When it comes to government spending and entitlement support programs like Social Security, Kalagais and Mallett-Hays agreed that sending Womack and other incumbents back to Washington isn’t working. Mallett-Hays said voters shouldn’t keep sending the same people to Congress to fix the system who have done nothing to fix it. Kalagias called the existing social security system a “Ponzi scheme,” and it should be replaced with a defined contribution scheme to protect the money contributed by each individual.

Abortion

On the controversial issue of abortion, Mallet-Hays was the only candidate with a pro-choice stance.

On June 24, the United States Supreme Court upheld a Mississippi law banning abortion and, in doing so, struck down the right to abortion in Roe v. Wade, and also overruled Planned Parenthood v. Casey, which also provides national access to abortion. The decision (Dobbs v. Jackson Women’s Health Organization) is the first time it has reversed a decision granting a constitutional right in the Court’s history. At least 13 US states, including Arkansas, had trigger laws that make abortion illegal if the court overturns Roe. The decision does not ban abortion but did push legislation on the issue to states.

Mallett-Hays said state governments and the federal government were wrong to tell half the American population that they weren’t capable of making informed decisions on their own. She said abortion is a medical procedure that is sometimes justified and should be a decision between a woman and her healthcare providers.

Kalagias said he believed in life at the moment of conception and that abortion neglects the right of a “unique” person. Womack said the Dobbs ruling left the decision up to the states, but he could support a national ban.

“I believe on issues like this that are so close and so emotional, and so emotionally charged, that the best place for these issues to be decided is closest to the people. This is how our Constitution was formed. But that said, I support a federal ban on abortions with certain exceptions. I was very clear about that,” Womack said.

Here are notes on other issues discussed.

Climate change

Womack stressed that he was not a “climate change denier”, but said the United States should produce more fossil fuels because it can do so in a cleaner and more environmentally friendly way than other countries. ‘other countries. He also defended nuclear energy. “I think we need more of this kind of energy to reduce the carbon footprint and create a sustainable grid.” Mallett-Hays pushed for a broad policy that includes fossil fuels but creates a transition away from fossil fuels. Kalagais said more Americans should “take action locally” to reduce carbon emissions and suggested using trash instead of coal to generate electricity.

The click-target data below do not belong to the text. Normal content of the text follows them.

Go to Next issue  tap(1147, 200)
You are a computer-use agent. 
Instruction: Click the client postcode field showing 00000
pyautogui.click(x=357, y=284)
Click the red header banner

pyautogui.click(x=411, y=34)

Russian invasion of Ukraine

Kalagias said the United States was $31 trillion in debt and didn’t have the money to help Ukraine, adding that “at some point Europe will have to solve its own problems.” Womack and Mallett-Hays agreed that it was necessary to support Ukraine. “We can’t afford Eastern Europe to be invaded by an out-of-control Vladimir Putin,” Womack said.

Online voter registration

All three candidates supported the idea of ​​online voter registration, with Womack saying it would have to be a “fail-safe” system before they could support it. Mallett-Hays noted, “We’re in the 21st century and we absolutely should be able to register online.” Kalagias said, “There is absolutely no reason why we don’t have online voter registration.